1. abelian groups

Is there a group that satisfies a^3=1 for each a in G but isn't abelian?

2. Originally Posted by MathBird
Is there a group that satisfies a^3=1 for each a in G but isn't abelian?
I can't find any reason why not - but if it is finite then it is at least 3-generated (because it is regular so it can't be 2-generated).

What about $\displaystyle <x,y,z|x^3=y^3=z^3=1, xyx^{-1}=y^3, xzx^{-1}=z^3, yzy^{-1}=z>$, the semidirect product of $\displaystyle C_3 \times C_3$ with $\displaystyle C_3$? I'm not sure if that is actually properly defined - I'm doing this in a bit of a hurry...

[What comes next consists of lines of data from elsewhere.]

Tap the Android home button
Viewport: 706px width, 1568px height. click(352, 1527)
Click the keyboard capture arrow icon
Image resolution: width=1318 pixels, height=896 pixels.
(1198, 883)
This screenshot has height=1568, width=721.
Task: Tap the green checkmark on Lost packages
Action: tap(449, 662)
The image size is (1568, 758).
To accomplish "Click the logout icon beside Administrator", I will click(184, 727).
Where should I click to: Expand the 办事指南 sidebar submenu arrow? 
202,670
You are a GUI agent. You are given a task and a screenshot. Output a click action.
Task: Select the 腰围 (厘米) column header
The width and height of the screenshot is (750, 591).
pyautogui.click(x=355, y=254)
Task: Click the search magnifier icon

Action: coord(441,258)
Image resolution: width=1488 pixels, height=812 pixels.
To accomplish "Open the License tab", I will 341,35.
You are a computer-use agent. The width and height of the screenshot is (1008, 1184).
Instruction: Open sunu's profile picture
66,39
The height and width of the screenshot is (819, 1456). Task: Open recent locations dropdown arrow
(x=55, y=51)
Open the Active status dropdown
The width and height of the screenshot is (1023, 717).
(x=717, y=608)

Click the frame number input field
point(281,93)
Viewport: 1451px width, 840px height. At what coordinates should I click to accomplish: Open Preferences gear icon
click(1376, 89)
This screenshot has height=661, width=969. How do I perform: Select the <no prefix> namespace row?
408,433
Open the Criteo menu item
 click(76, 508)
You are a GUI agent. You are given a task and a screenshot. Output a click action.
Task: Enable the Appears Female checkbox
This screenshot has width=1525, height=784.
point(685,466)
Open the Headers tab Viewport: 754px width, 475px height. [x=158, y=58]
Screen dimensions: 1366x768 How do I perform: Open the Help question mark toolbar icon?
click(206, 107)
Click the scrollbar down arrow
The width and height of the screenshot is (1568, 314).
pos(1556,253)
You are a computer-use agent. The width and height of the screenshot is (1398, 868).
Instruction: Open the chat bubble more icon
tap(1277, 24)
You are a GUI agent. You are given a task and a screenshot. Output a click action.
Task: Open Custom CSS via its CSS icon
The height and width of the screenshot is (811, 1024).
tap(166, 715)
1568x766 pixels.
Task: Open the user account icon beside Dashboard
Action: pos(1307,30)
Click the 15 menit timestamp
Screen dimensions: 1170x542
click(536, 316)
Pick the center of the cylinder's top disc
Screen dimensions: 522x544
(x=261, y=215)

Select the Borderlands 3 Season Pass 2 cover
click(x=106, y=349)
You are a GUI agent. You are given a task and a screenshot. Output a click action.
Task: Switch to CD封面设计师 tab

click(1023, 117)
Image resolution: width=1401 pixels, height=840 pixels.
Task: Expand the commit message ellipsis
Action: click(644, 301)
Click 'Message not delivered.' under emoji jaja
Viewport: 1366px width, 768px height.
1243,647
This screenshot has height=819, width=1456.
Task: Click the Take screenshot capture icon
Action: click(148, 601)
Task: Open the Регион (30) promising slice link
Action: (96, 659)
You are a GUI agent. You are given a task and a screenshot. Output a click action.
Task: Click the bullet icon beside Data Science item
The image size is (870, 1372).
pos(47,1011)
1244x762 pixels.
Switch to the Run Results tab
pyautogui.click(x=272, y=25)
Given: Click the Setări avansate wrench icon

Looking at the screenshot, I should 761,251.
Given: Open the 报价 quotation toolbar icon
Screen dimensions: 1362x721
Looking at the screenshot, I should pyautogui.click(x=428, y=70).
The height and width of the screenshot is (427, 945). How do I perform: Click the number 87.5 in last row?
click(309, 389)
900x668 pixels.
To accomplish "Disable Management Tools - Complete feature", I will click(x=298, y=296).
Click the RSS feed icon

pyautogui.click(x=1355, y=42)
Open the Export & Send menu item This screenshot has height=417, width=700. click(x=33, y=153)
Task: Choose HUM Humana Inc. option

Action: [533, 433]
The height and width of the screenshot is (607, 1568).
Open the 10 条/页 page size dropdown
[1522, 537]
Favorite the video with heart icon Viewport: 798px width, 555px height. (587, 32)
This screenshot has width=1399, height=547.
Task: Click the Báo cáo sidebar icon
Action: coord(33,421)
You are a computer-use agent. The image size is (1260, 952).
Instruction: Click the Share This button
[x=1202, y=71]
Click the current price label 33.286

3. Thanks a lot. But may I ask for a little more details.

4. Originally Posted by MathBird
Thanks a lot. But may I ask for a little more details.
About the 3-generated bit? I was making it too complicated, and I think my logic was wrong. However, the group must be at least 3-generated if it is finite as otherwise it will have order 3 or 9, and there are no non-abelian groups of order 3 or 9. Also,
$\displaystyle <x,y,z; x^3 = y^3 = z^3 = 1, yz = zyx, xy = yx, xz = zx>$

is a group that works. I believe the group I gave earlier is nonsense...

EDIT: Of course it's nonsense - $\displaystyle y$ and $\displaystyle z$ are just the identity element...